All right. Well, thank you, all the speakers, the audience also. I would like to just really give this final summary. I believe that bexmarilimab is really excellent candidate really to improve the future of immunotherapies. So we already have a clinical benefit zone, especially rather high in some of the indications I already discussed today. That, with the fact that we have a well-tolerated cancer treatment, which is not really often the case, it's actually the opposite, we believe that, that combination with the biomarker could really push us to the direction where we really would please the regulators to approve, the marketing approval as well. And having this safe profile, we believe that the combinations are much more easy to do, and that's what we have discussed already.
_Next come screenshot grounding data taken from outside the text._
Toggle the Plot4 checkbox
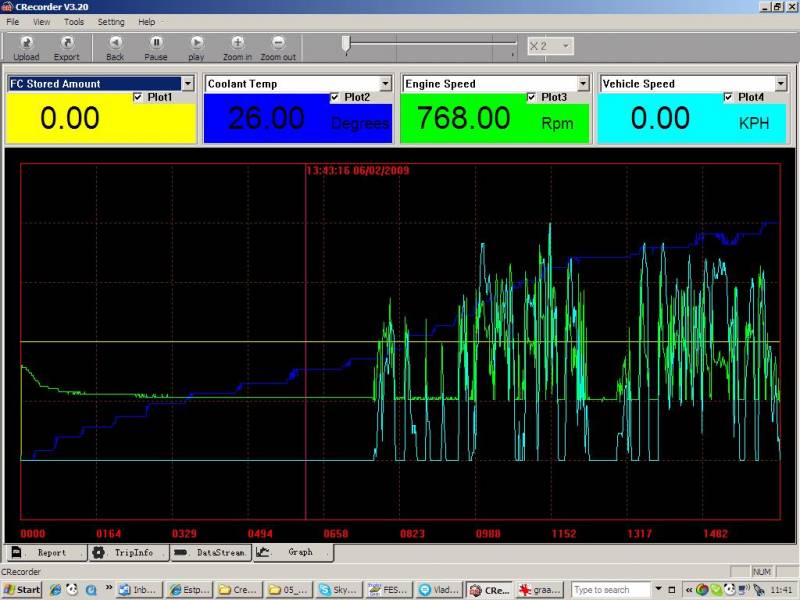The width and height of the screenshot is (800, 600). [x=729, y=97]
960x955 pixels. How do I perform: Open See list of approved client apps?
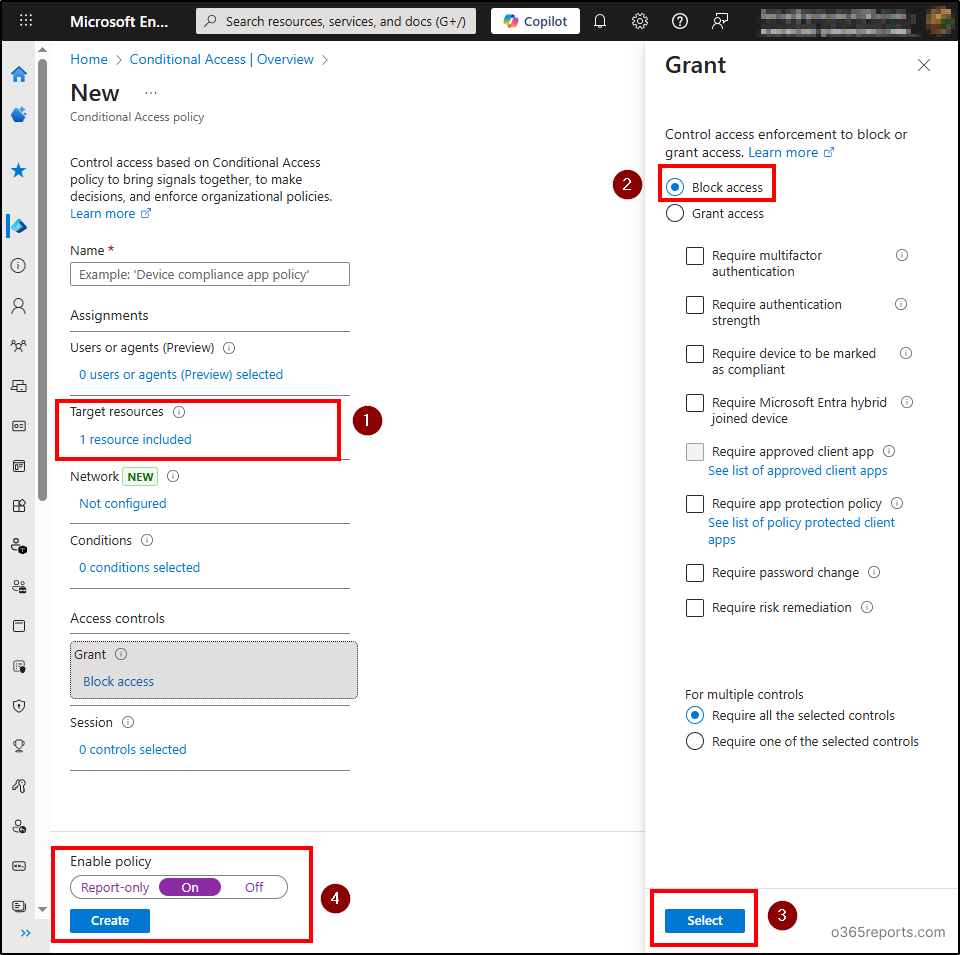[797, 470]
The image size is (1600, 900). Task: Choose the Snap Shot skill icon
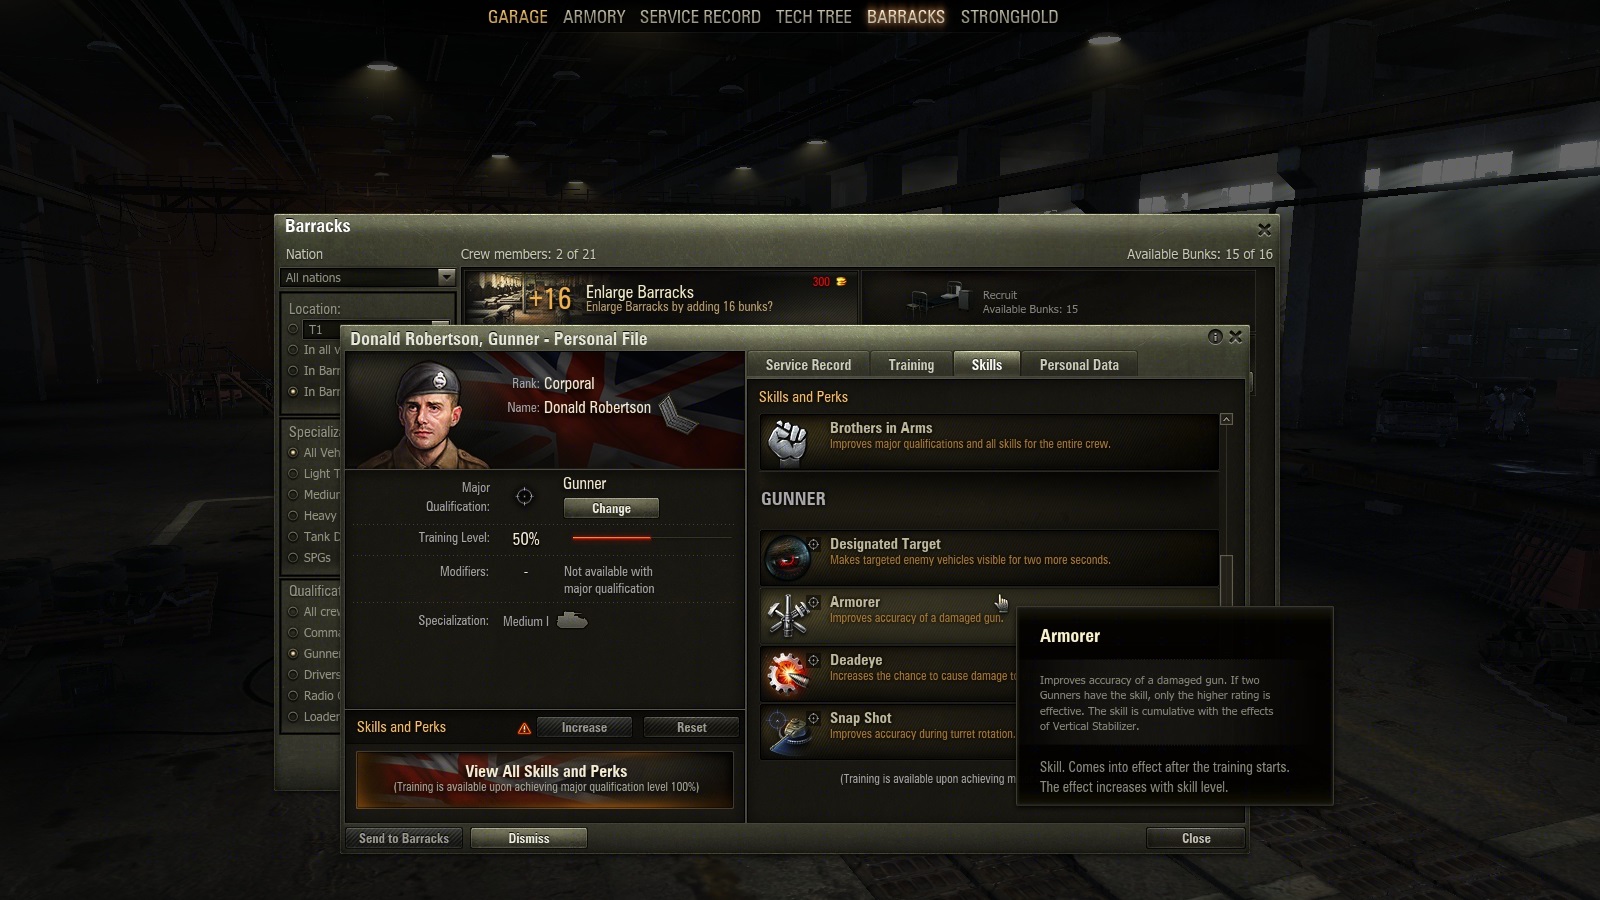click(789, 731)
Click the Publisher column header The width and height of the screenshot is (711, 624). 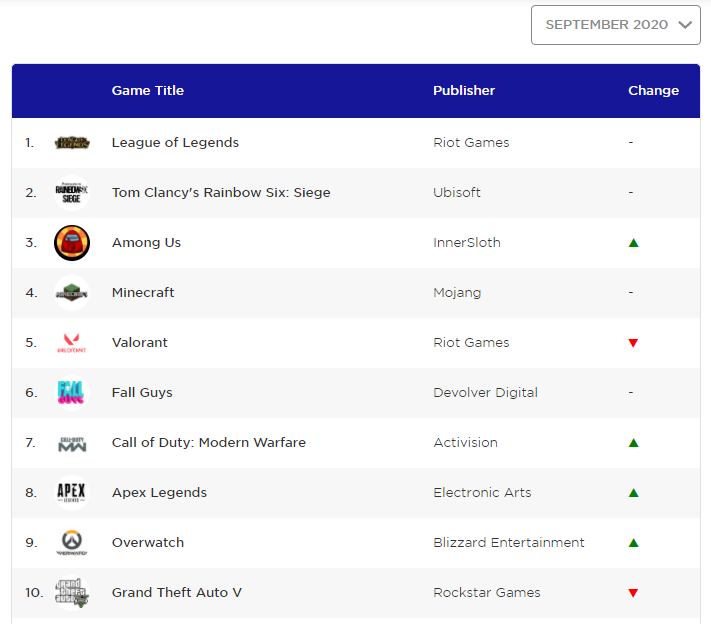point(464,91)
And if we can really ignite the immune activation in those patients who have a cold tumor, they could then become responsive to PD-1 blockade. So obviously, that is a very important avenue to follow. And we do have very ambitious, really, goals for this year, and we are hiring more people and competent people really to move on and execute those goals we have this year. So with this, I thank you all being with us today. We'll let you know when we have additional information really to provide and looking forward to have maybe another R&D Day also on our other target molecules. Thank you again. Bye now.